Over the course of 3 hrs alarms kept blaring. We kept getting up. V kept waking up. We poked her fingers multiple times. We could have given her more sugar right away but we did not want to over-treat and end up with an epic high, so we kept monitoring and doing it one step at a time. It was stressful and exhausting. Welcome to another night in our humble T1D adobe.
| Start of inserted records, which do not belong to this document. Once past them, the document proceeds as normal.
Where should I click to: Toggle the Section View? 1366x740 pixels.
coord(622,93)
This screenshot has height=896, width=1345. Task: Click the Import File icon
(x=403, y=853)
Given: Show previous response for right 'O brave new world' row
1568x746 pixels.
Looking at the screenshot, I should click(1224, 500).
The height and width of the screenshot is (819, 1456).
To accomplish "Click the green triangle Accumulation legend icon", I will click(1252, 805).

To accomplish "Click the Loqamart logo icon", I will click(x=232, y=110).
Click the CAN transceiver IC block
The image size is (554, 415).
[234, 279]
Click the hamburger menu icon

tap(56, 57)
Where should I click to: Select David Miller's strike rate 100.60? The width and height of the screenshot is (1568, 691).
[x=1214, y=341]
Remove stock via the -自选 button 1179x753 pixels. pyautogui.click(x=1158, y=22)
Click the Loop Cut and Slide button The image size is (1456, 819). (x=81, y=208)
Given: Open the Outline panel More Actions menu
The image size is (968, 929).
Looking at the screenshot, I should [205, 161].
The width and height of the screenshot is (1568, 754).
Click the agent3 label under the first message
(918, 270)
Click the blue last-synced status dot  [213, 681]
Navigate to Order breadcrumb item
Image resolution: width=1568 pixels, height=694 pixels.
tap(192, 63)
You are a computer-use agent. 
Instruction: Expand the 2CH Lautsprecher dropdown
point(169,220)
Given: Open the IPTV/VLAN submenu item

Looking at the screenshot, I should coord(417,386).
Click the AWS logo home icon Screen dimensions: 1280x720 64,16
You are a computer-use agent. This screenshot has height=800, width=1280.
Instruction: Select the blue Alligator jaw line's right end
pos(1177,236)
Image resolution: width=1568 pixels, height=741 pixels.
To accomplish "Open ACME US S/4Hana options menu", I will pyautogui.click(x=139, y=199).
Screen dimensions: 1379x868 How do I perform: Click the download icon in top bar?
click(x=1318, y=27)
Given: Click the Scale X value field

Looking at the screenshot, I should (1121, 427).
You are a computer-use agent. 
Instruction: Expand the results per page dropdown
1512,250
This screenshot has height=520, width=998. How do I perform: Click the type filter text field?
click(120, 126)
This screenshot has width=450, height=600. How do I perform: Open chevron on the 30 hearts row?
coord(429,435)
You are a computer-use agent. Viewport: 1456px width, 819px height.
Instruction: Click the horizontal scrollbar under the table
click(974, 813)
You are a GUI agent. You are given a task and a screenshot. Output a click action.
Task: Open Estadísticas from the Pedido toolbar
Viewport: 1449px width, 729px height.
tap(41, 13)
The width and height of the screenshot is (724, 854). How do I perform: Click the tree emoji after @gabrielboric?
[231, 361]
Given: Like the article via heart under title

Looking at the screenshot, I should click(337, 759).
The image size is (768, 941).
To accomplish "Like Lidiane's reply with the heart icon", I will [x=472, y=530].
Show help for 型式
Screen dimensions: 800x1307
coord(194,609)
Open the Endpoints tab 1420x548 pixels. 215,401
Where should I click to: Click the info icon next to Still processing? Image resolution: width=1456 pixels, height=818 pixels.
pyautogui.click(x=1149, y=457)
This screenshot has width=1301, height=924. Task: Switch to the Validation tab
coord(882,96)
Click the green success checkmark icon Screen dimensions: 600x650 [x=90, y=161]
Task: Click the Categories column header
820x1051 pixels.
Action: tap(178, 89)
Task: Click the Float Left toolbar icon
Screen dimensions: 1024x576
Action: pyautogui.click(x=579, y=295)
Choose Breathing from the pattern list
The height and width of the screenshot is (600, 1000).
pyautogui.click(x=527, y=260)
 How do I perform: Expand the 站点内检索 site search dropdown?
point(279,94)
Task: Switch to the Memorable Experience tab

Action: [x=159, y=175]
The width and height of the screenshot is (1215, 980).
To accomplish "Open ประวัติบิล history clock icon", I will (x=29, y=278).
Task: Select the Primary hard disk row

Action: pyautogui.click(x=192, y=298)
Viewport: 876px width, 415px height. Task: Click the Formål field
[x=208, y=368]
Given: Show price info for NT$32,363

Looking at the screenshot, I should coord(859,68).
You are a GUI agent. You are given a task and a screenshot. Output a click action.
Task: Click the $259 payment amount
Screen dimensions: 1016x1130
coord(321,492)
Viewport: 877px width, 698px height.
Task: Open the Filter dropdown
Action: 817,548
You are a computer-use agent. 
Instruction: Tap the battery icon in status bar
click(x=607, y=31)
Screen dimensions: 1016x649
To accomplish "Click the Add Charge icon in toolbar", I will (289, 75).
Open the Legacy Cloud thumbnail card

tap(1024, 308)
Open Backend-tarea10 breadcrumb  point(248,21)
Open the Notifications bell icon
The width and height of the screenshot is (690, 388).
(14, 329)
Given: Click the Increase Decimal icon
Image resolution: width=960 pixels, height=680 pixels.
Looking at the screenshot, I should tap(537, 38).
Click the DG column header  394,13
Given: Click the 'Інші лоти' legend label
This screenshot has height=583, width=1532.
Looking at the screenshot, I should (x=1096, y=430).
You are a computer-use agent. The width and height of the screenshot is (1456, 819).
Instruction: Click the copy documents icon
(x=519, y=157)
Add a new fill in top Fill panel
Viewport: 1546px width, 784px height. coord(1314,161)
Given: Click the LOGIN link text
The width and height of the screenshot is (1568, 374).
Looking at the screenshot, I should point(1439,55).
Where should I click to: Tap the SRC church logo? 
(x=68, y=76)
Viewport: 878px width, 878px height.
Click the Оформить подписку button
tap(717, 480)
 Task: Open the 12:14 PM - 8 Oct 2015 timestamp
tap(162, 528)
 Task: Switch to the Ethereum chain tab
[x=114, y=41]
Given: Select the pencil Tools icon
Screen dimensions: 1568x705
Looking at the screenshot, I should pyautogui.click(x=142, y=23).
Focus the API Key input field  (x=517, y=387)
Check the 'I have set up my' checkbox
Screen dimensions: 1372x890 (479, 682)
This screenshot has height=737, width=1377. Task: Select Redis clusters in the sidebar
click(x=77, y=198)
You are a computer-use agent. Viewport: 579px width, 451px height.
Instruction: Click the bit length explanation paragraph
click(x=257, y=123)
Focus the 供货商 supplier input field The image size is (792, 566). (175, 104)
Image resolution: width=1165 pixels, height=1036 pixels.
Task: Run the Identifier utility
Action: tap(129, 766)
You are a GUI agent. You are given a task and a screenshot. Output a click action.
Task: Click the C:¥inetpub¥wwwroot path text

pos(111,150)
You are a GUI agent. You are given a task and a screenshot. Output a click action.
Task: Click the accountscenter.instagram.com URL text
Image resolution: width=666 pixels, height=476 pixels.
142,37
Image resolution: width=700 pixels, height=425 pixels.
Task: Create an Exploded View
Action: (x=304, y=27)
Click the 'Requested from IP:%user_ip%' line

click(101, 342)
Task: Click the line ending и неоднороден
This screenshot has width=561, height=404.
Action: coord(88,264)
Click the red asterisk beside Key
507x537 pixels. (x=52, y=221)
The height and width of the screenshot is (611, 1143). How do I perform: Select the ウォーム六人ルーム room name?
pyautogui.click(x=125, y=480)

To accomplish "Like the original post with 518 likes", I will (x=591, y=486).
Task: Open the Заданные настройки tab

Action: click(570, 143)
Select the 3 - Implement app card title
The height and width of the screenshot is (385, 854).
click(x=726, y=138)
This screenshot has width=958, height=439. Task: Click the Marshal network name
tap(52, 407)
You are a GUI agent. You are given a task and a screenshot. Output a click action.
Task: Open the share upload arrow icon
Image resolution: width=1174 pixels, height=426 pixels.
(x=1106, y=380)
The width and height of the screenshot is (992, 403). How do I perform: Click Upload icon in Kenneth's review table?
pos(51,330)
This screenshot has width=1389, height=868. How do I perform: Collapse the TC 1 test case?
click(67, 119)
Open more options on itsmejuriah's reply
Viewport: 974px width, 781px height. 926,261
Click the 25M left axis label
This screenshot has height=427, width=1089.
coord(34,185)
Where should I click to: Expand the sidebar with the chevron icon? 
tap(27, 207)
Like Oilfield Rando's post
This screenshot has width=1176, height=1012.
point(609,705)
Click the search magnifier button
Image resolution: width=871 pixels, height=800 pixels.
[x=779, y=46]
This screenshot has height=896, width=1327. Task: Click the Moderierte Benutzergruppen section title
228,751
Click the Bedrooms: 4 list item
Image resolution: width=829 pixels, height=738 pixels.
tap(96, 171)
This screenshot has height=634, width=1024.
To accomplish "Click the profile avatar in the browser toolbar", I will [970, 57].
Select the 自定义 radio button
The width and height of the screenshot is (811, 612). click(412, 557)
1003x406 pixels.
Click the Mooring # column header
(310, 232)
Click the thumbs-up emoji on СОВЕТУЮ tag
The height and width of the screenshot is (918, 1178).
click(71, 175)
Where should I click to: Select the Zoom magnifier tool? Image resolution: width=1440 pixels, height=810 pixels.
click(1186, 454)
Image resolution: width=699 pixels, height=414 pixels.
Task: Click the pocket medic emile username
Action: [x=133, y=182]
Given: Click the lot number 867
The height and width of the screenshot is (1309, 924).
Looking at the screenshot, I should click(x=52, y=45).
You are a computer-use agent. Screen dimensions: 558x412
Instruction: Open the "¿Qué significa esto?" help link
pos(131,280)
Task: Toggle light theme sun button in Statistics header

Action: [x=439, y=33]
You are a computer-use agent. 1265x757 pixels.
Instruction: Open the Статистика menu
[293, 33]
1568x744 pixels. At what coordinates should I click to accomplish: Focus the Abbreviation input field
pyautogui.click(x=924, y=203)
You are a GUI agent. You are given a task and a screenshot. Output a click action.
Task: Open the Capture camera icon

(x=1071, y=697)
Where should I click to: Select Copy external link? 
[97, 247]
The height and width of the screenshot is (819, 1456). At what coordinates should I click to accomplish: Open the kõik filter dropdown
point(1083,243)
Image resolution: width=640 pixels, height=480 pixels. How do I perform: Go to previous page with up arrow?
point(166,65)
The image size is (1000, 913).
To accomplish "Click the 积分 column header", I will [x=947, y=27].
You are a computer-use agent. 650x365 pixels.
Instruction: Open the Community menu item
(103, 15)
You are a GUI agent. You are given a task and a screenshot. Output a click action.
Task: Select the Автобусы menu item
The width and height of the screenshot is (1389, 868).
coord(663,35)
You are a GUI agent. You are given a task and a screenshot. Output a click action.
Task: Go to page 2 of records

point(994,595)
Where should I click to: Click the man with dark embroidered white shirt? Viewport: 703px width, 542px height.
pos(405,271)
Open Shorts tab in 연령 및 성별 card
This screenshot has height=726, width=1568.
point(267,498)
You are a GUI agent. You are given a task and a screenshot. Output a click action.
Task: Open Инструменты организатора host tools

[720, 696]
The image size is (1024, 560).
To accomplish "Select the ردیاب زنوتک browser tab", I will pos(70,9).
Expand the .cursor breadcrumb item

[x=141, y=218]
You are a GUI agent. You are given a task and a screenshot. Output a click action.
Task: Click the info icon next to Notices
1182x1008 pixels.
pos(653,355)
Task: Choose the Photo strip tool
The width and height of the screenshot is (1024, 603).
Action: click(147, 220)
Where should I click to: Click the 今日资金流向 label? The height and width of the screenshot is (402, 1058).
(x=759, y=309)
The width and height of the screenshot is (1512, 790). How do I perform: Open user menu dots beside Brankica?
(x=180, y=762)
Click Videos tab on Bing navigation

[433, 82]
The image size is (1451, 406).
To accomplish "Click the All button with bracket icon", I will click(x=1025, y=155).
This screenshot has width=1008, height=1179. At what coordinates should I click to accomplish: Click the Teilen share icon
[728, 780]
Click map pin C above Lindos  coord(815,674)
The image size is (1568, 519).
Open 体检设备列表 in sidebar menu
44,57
So why am I writing about this now, you may ask? Because I want to bring to light something that we don’t often talk about. What happened last night is great example of “shit happens, T1D edition.” People with diabetes have to face a lot of judgment. One reason for it is an assumption others often make that the person is doing something wrong: they are not eating well; not exercising enough or exercising too much; they are not following their doctor’s orders; they are not taking the correct amount of insulin. That surely there is a way to get BG under better control, to prevent most highs and lows, but the person is not making enough effort.*

Sure, there is always room for improvement and better glucose control. But what I want you to understand, really want you to understand, is that there are times when T1D makes absolutely no sense, follows no rules, and is completely unpredictable. Like last night, when it decided to act like a jerk, just because.

diabetes2

The one thing I really want you to take away from this post on World Diabetes Day is that diabetes management has so many moving and unpredictable parts. Please don’t assume, never ever assume, that the person with diabetes or their caregiver are doing something wrong or not doing enough. And be prepared that if you ask me “why”, the only answer you may get is “diabeetus, that’s why.” Usually delivered with a shrug.

shrug.jpg

*Disclaimer: People with Type 2 diabetes have it one hundred times worse when it comes to these types of judgments and assumptions. Sadly, sometimes it’s my fellow T1 peeps and parents who, in their defensive reactions of “I/my child did nothing to get T1D!”, throw fellow T2 brothers and sisters under the judgment bus. But that’s something to address in a separate post.